SEC announces it was hacked, information may have been used for insider trading
The top U.S. markets regulator SEC announced a security breach, accessed data might have been used by crooks for insider trading.
The U.S. Securities and Exchange Commission (SEC) announced that cyber criminals had previously breached its database of corporate announcements in 2016 and likely they have used it for insider trading.
On Wednesday, the SEC Chairman Jay Clayton released a “statement on cybersecurity” that reported a 2016 security breach of its EDGAR system.
The Securities and Exchange Commission’s Edgar filing system is a platform which houses detailed financial reports on publicly traded companies, including quarterly earnings and statements on acquisitions.
According to Clayton, the security breach was discovered last, it is the result of the presence of “software vulnerability.”
“In August 2017, the Commission learned that an incident previously detected in 2016 may have provided the basis for illicit gain through trading. Specifically, a software vulnerability in the test filing component of our EDGAR system, which was patched promptly after discovery, was exploited and resulted in access to nonpublic information.” reads the statement on cybersecurity.
The SEC confirmed it is investigating the security breach but it did not share details about the attack, it only confirmed to have “promptly” fixed the flaw exploited by hackers.
Exactly as for the Equifax incident, this case is hilarious because the SEC agency is charged with protecting investors and markets.
The SEC believes the intrusion did not expose personally identifiable information.
“It is believed the intrusion did not result in unauthorized access to personally identifiable information, jeopardize the operations of the Commission, or result in systemic risk.” continues the statement.
Also in this case, experts pointed out the delay in the disclosure of the security breach.

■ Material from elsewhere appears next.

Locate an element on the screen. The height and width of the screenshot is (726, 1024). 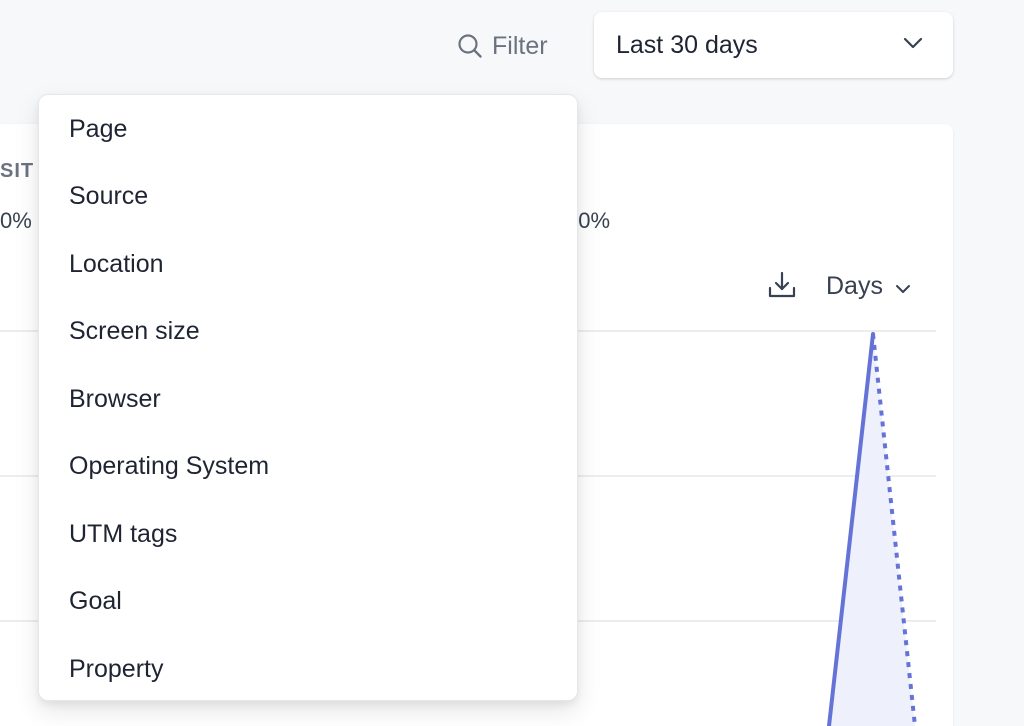
filter-option-location: Location is located at coordinates (309, 264).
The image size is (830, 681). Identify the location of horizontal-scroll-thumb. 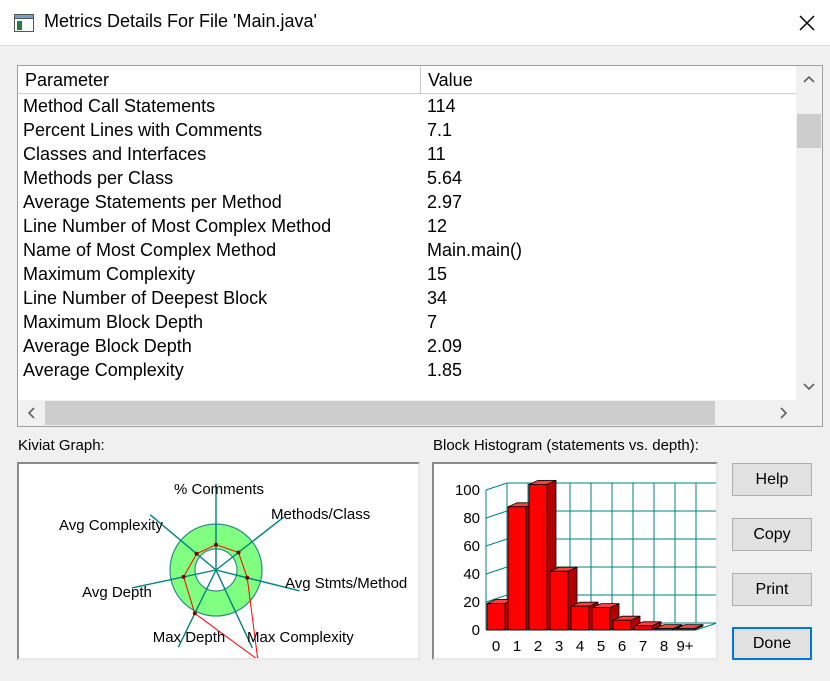
(380, 413).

“The agency detected the breach last year, but didn’t learn until last month that it could have been used for improper trading.” reported the Washington Post “The incident was briefly mentioned in an unusual eight-page statement on cybersecurity released by SEC Chairman Jay Clayton late Wednesday. The statement didn’t explain the delay in the announcement, the exact date the system was breached and whether information about any specific company was targeted.”
“Notwithstanding our efforts to protect our systems and manage cybersecurity risk, in certain cases cyber threat actors have managed to access or misuse our systems,” Clayton said in the statement.